Синхронизировать миротворческую миссию с выполнением Минских соглашений. Существует мнение о том, что поскольку нормандский процесс зашел в тупик, а центр тяжести в текущих консультациях по урегулированию в Донбассе переместился в формат «челночной дипломатии» представителя США по вопросам Украины после Курта Волкера, то и будущая миротворческая миссия ООН в конечном счете должна заменить собой «устаревшие» механизмы и процедуры, предусмотренные Минскими соглашениями. Как представляется, речь следует вести все же не об альтернативе Минску, а о создании дополнительного инструмента реализации договоренностей в Минске. Такой дополнительный инструмент не предусмотрен текстом Минских соглашений, но он никак не противоречит их духу. Оказав содействие сторонам конфликта в выполнении первых трех пунктов соглашений, миротворческая миссия могла бы заняться и другими пунктами, включая распределение гуманитарной помощи, разоружение незаконных групп, содействие в обеспечении законности и правопорядка и т.д. Конечно, график выполнения Минских соглашений тоже должен быть пересмотрен с учетом реалистического планирования последовательных этапов осуществления миротворческой миссии.

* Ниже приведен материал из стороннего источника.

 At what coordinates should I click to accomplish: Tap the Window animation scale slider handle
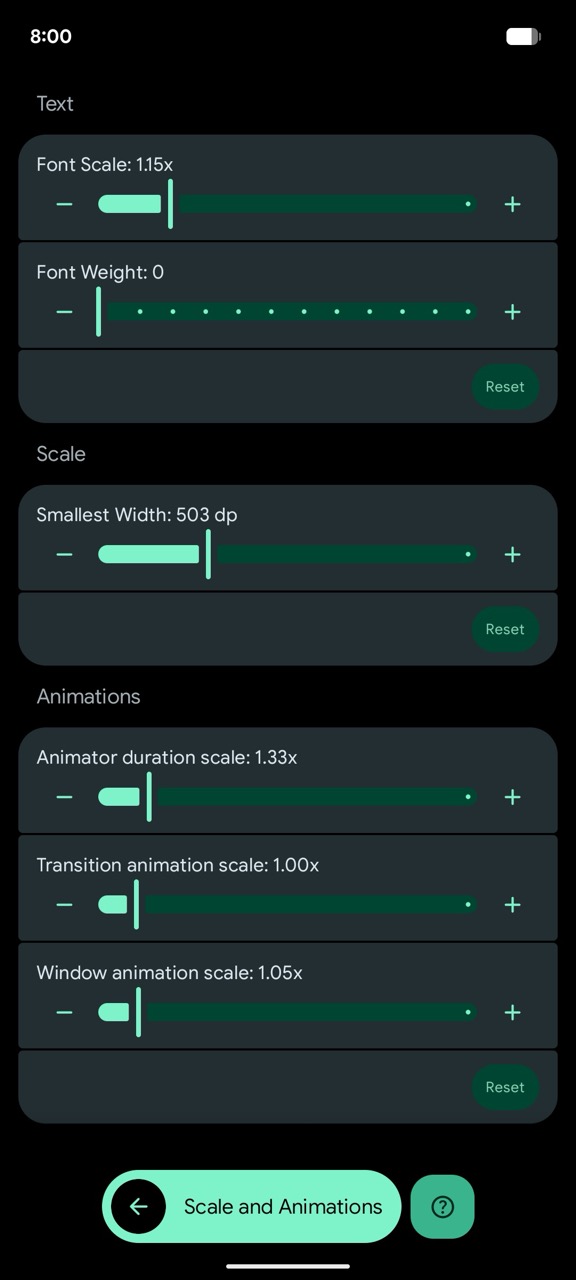(139, 1012)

Видеть общеевропейскую перспективу. Нельзя не признать наличия двусторонней причинно-следственной связи между нынешним кризисом вокруг Украины с одной стороны, и общими проблемами европейской (евроатлантической) безопасности с другой. Без разрешения украинского кризиса европейская систем безопасности не сможет стать единой и неделимой, и преодолеть вновь обнажившийся раскол континента по линии «Запад — Восток» не удастся. В то же время, и украинский кризис нельзя разрешить полностью и окончательно, если сосредоточиться только на нем, вне контекста решения более широких европейских проблем. Задачу восстановления мира в Донбассе, нормализации российско-украинских отношений и задачу поиска новых подходов к европейской безопасности целом надо рассматривать не как последовательные, а как параллельные. Решение этих задач займет многие годы, если не десятилетия. Но начало миротворческой операции ООН в Донбассе могло бы стать той точкой перелома в европейской политике, когда долгосрочный негативный тренд сменяется позитивным. Очень хотелось бы, чтобы смена тренда состоялась в наступающем 2018 г. Чем дольше длится нынешний кризис, тем труднее будет из него выходить.